While several patients and doctors have written to companies like Mumbai-based BDR Pharma to provide the drug on “compassionate grounds”, they have been unable to do so, in the absence of regulatory clearances. Sources told TOI that key legislators have now taken up the matter with the Union health minister.
Further, a grey market is said to be thriving with a hugely-marked up, generic remdesivir version from Bangladesh, whose authenticity and veracity is still to be proven.
More on Covid-19
Locally-manufactured remdesivir cannot be marketed as three companies — Cipla, Hetero and Jubilant are still awaiting marketing approval from the drug controller, while BDR Pharma’s application was not taken up possibly due to patent issue. This comes at a time when coronavirus cases have shot through the roof and India has become the third-highest country in terms of daily infections.
“We have been receiving multiple requests from patients and medical fraternity who are struggling to get vials (of the drug), but the company is not able to help them due to a pending marketing authorisation’’, Dharmesh Shah, chairman & managing director of BDR Pharmaceuticals told TOI.
Four companies –Cipla, Hetero, Mylan and Jubilant Lifesciences have signed voluntary licensing agreements with US-based Gilead.
TOI reviewed prescriptions of patients at major Mumbai-based hospitals –Breach Candy, Bhatia hospital, Nanavati and SRV, and spoke to doctors who confirmed it.
“We have been trying to procure remdesivir for our patients, but have not been able to do so. Some patients are also trying to get it on ‘compassionate’ ground, and are writing to the companies. Another drug, tocilizumab has been facing irregular supply. Both the drugs are potential therapies for critically-ill Covid-19 patients,” Dr Trupti Gilada physician, infectious diseases, Unison Medicare and Research Centre, who consults at Prince Aly Khan Hospital and Masina Hospital said.
Legislators and ministers including Maharashtra housing minister Jitendra Awhad said the non-availability of critical Covid-19 drugs in the state will be taken up with the Union government. BJP MP Gopal Shetty said he has written to the Union health minister to expedite approval of key drugs, and ensure their supply to patients.
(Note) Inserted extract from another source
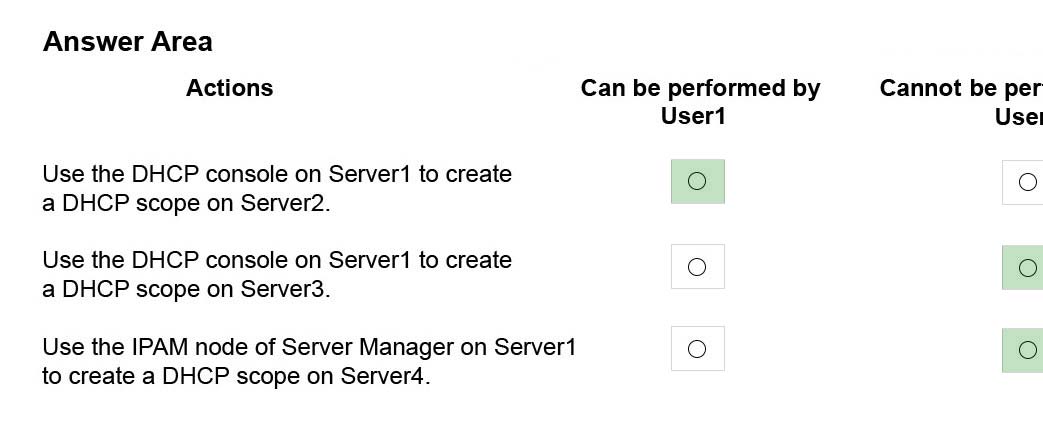The width and height of the screenshot is (1043, 447).
Task: Click 'a DHCP scope on' text in first action
Action: 138,203

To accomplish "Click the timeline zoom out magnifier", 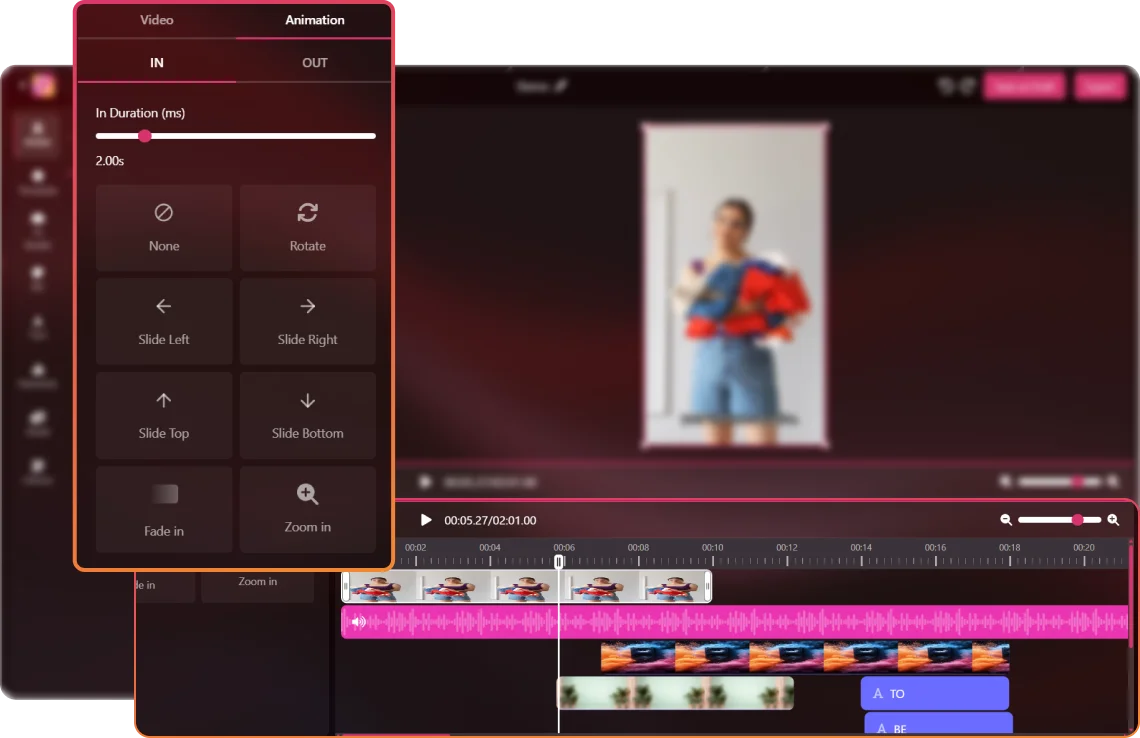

Calls and messages to the drug regulator’s office on the query were not answered.
The second drug, Roche Pharma’s tocilizumab approved for use in rheumatoid arthritis, is imported and marketed by Mumbai-based Cipla, and has been facing supply issues.
“In the grey market, for 160mg of tocilizumab, the price being quoted is Rs 90,000 each vial, taking up the therapy cost to nearly Rs 3 lakh. Usually, 400 mg vial is used which is for around Rs 35,000 per vial, but that is out of stock,” a Mumbai-based doctor said.
When contacted, a company official said “Cipla has always stood for access to life-saving treatments. Given the surge in demand for this drug, we are working expeditiously to secure supplies.”
Recently, US-based company Gilead received regulatory approval for remdesvir in India, and will market the drug in July. Multiple global trials are evaluating the drug’s safety and efficacy for the treatment of Covid-19. Earlier, US Food and Drug Administration had granted remdesivir an emergency use authorization (EUA) for the treatment of hospitalised patients with severe infection.